Very easy
@Some_Emo_Chick My initial reaction to them was something along the lines of "Ok, sure, so, what's the point?" And, as it turned out, the point was money laundering, tax evasion, and scamming people. I don't think making climate change worse was entirely intentional, people making them just didn't give a shit.

@StarkRG @Some_Emo_Chick my guess is the last thing people who launder money, evade taxes and scam other people care about is the climate.

But glad that grift is over, can't wait to see what the next obvious one is

@erikcats @StarkRG @Some_Emo_Chick the next obvious one is "AI" (put in quotes because it's not intelligent, it's just a marketing scam)

@Aradiel @erikcats @Some_Emo_Chick LLMs are a solution looking for a problem.
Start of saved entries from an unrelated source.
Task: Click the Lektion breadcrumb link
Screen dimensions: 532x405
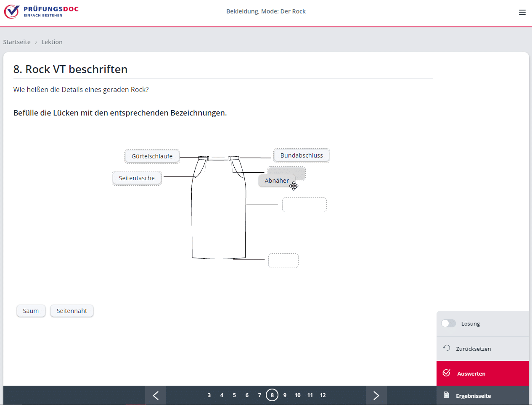Action: [52, 42]
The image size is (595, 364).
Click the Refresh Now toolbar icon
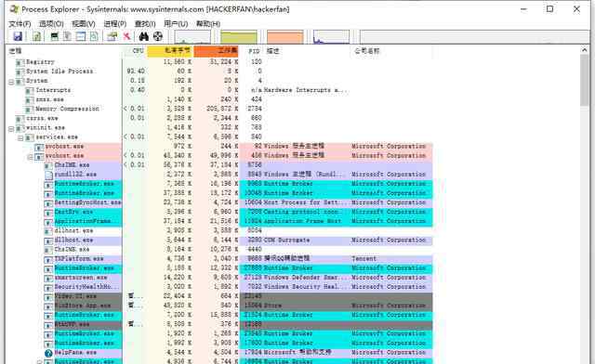click(37, 36)
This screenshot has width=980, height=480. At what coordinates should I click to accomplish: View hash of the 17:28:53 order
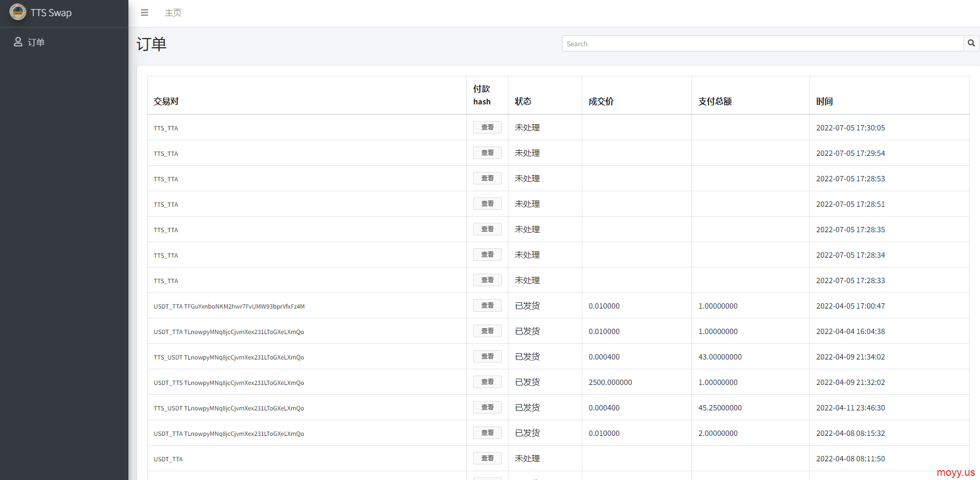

You can usually tell by the way it's marketed as being useful for anything and everything while not actually being better than anything that already exists.

Other types of generative AI aren't as bad, though that isn't saying much since LLMs are the literal worst. There are, at least, a handful of cases where they have advantages over existing solutions, but they still need a lot of handholding.

@StarkRG @erikcats @Some_Emo_Chick I don't like the fact it's going to be forced on us in the next Windows update (I wonder if forced market saturation will truck investors) and also wonder if LLMs are why Google has suddenly become much worse for search results

@Aradiel @erikcats @Some_Emo_Chick Google search results have been terrible for at least a decade. I switched to DuckDuckGo a few months ago. I have a few complaints about functionality (removing a search term using minus doesn't work) and the search results aren't as good as Google's was in the early 2000s, but it's much better than it is now.

I've used Windows as my daily driver for two years out of the last two decades, I'm always highly annoyed when I have to use it for anything.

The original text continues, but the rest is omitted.